PROCESSOS PSICOSSOCIAIS NA FORMAÇÃO EM PSICOLOGIA: UMA ANÁLISE CRÍTICA HISTÓRICO-CULTURAL SOBRE CONJUGALIDADES NÃO MONONORMATIVAS NA EDUCAÇÃO SUPERIOR
DOI:
https://doi.org/10.51891/rease.v12i3.24936Palavras-chave:
Formação em psicologia. Mononormatividade. Teoria histórico-cultural.Resumo
As transformações contemporâneas nas formas de organização da intimidade tensionam modelos conjugais historicamente naturalizados na formação em Psicologia, sobretudo a centralidade da monogamia como parâmetro implícito de normalidade. Considerando a lacuna existente quanto à problematização sistemática da mononormatividade no âmbito da educação superior, este artigo investiga como os processos psicossociais implicados na formação profissional participam da construção de sentidos sobre conjugalidades não mononormativas. Objetiva-se analisar criticamente a constituição da consciência profissional à luz da teoria histórico-cultural, articulada à crítica da mononormatividade e à perspectiva decolonial.

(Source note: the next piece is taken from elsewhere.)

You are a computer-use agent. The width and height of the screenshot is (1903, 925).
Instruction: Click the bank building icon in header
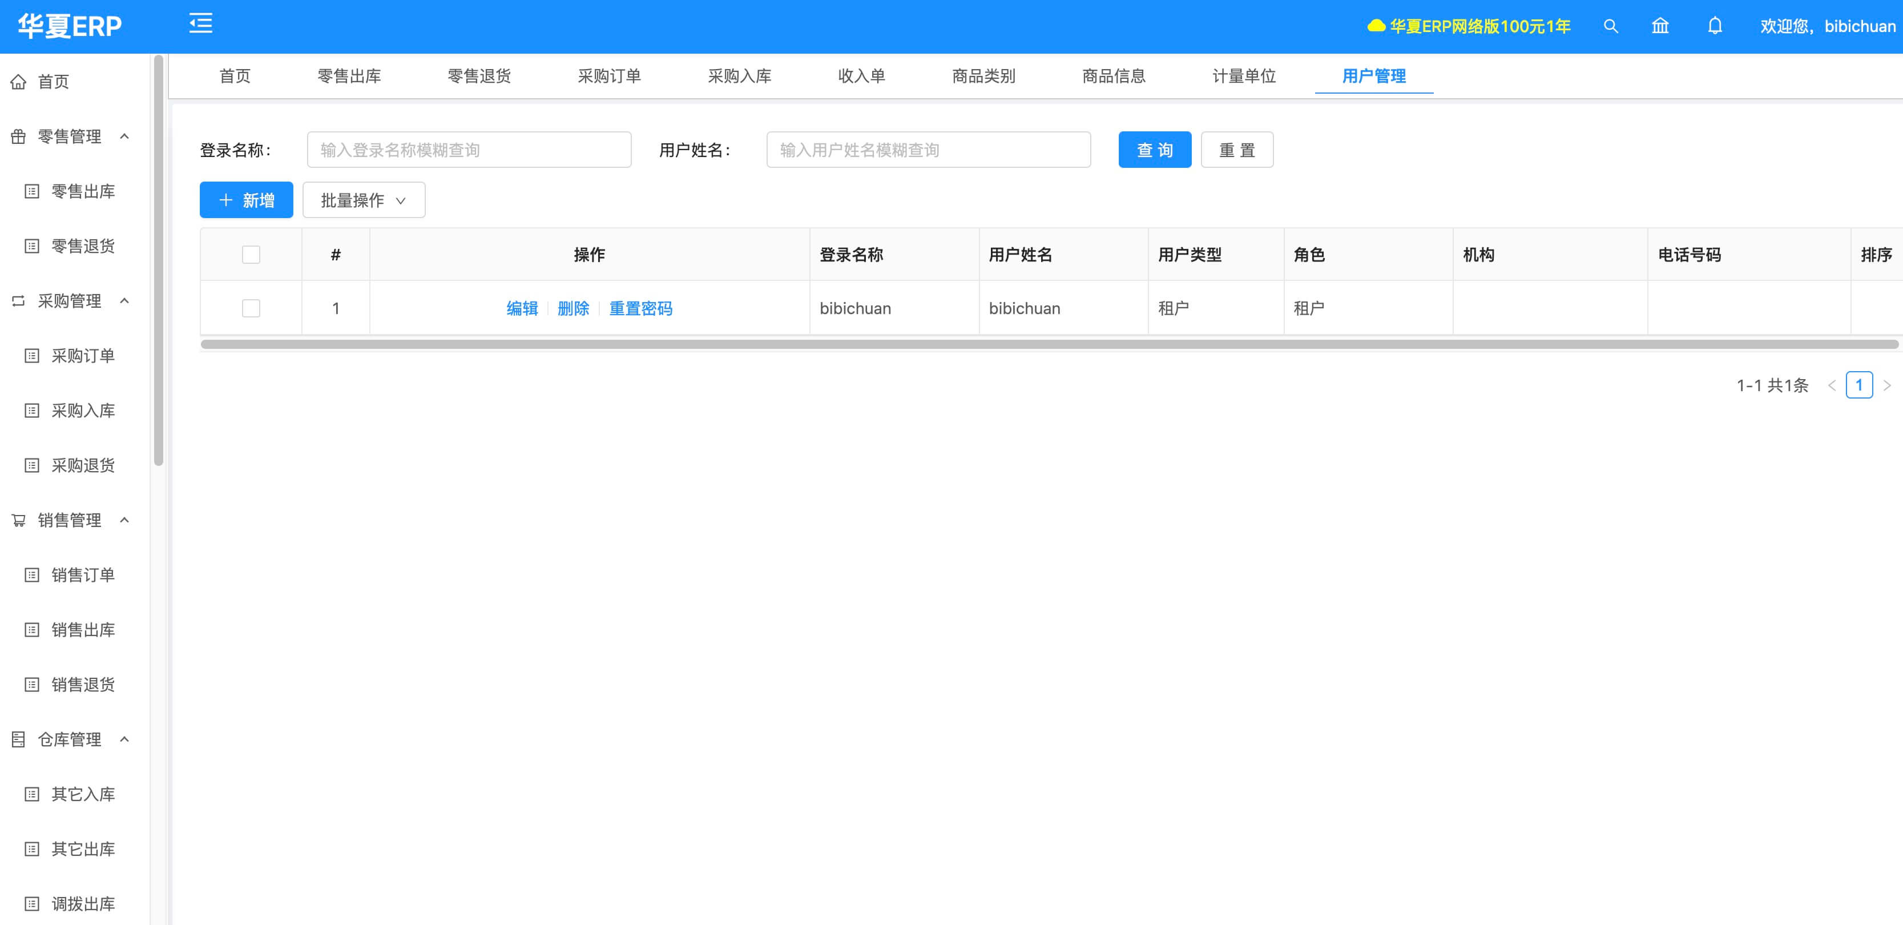(x=1660, y=27)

Para tanto, procede-se a estudo teórico de caráter qualitativo, baseado em análise conceitual de obras clássicas e contemporâneas que discutem mediação simbólica, colonialidade do saber e transformações da intimidade. Observa-se que a formação universitária opera como espaço privilegiado de internalização de categorias que estruturam o olhar clínico, podendo tanto reproduzir pressupostos normativos quanto favorecer sua problematização crítica. Conclui-se que o desenvolvimento da consciência profissional depende da explicitação das mediações históricas que sustentam as categorias conjugais ensinadas, ampliando o campo de reconhecimento das pluralidades relacionais contemporâneas.